Controlling outbound traffic from Kubernetes clusters is a critical requirement for organizations with strict security, compliance, or data governance policies. Without proper egress controls, any pod in your cluster can reach any external endpoint — a scenario that opens the door to data exfiltration, unauthorized API calls, and compliance violations.
This guide compares three approaches to managing Kubernetes egress traffic: Cilium Egress Gateway, Istio Egress Gateway, and Squid Proxy. Each takes a fundamentally different approach to the problem, and understanding their trade-offs is essential for choosing the right solution for your infrastructure.
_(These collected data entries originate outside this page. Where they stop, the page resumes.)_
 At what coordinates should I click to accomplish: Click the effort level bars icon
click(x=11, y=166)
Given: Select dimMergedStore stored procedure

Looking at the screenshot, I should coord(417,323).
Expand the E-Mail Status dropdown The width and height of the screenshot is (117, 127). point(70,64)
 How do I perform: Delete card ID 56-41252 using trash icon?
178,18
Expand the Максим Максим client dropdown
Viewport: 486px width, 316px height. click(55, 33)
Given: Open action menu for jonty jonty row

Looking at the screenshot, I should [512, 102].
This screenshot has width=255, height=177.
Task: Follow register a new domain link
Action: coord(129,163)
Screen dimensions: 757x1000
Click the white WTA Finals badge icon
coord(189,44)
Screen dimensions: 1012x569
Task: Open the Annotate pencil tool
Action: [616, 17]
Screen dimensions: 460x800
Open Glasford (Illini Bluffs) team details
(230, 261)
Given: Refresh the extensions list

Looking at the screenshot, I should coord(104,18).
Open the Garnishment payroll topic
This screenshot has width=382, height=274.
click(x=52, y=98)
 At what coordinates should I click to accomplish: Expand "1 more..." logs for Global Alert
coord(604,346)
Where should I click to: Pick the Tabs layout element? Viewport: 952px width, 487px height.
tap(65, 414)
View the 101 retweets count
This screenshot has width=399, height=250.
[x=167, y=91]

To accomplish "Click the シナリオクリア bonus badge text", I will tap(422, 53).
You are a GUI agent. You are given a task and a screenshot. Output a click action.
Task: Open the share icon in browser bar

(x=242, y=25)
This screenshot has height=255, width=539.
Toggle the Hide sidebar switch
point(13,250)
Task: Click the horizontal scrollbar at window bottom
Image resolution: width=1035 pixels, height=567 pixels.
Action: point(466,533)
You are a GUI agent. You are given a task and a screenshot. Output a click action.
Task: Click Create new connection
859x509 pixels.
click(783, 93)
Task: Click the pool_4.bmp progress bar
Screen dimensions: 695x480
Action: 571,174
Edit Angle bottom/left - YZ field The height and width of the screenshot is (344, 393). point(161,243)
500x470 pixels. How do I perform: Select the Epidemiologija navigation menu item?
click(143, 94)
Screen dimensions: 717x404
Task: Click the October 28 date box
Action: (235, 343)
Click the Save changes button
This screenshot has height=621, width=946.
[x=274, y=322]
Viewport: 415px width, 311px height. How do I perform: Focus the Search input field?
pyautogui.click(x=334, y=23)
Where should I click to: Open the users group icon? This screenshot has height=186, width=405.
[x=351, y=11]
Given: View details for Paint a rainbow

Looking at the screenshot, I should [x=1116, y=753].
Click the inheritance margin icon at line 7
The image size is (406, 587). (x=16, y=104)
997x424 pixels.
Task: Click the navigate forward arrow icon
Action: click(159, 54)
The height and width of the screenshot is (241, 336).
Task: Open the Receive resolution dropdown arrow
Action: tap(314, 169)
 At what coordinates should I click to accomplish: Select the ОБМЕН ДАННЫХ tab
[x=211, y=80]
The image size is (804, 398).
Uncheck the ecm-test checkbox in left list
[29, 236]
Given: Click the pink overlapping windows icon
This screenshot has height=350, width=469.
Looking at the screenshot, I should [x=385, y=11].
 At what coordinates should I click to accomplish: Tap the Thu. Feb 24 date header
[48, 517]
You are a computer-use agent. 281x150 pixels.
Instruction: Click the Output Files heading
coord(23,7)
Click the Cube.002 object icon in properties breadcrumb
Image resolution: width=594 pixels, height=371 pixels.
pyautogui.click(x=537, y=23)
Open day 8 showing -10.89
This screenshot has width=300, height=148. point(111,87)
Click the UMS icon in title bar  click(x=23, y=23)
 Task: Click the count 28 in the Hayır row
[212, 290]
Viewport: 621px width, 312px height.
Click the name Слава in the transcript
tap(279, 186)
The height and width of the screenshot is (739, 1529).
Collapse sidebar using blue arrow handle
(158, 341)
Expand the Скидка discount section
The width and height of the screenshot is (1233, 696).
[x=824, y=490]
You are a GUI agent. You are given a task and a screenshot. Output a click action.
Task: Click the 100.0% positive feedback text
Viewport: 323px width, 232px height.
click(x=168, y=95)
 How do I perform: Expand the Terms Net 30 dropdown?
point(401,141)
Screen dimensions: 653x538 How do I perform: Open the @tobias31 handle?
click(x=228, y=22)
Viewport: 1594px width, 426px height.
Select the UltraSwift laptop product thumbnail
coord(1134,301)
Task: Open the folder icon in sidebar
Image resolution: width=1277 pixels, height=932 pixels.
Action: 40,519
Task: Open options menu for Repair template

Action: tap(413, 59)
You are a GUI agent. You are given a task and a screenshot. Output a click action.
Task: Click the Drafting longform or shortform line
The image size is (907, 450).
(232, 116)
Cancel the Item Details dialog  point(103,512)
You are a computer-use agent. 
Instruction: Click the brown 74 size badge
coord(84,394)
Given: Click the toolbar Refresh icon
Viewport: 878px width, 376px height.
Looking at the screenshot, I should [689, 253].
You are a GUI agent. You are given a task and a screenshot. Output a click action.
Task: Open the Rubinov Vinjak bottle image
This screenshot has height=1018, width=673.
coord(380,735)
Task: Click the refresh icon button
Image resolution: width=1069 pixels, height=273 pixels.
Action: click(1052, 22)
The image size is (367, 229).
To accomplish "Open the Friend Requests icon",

What Is a Kubernetes Egress Gateway?
A Kubernetes egress gateway is a controlled exit point for outbound traffic leaving your cluster. Instead of allowing pods to connect directly to external services, egress gateways intercept, inspect, and route outbound connections through a centralized proxy or policy enforcement point.
Key capabilities include:
- Traffic filtering — block or allow specific external destinations by domain, IP, or port
- TLS inspection — decrypt and inspect encrypted outbound traffic for policy enforcement
- Identity-based routing — route egress traffic based on the Kubernetes service account or workload identity
- Audit logging — log all outbound connections for compliance and forensic analysis
- NAT management — assign stable external IP addresses to outbound traffic for allowlisting
Cilium Egress Gateway
Cilium Egress Gateway is a native Kubernetes extension built on eBPF (extended Berkeley Packet Filter) that provides fine-grained egress traffic control at the network layer. It was introduced in Cilium 1.13 and has become a production-ready feature for managing outbound cluster traffic.
Architecture
Cilium Egress Gateway works by deploying dedicated gateway pods that handle outbound NAT for selected workloads. Traffic from pods matching an EgressGatewayPolicy is SNAT’d through the gateway pod’s egress IP, which is then routed to the external destination.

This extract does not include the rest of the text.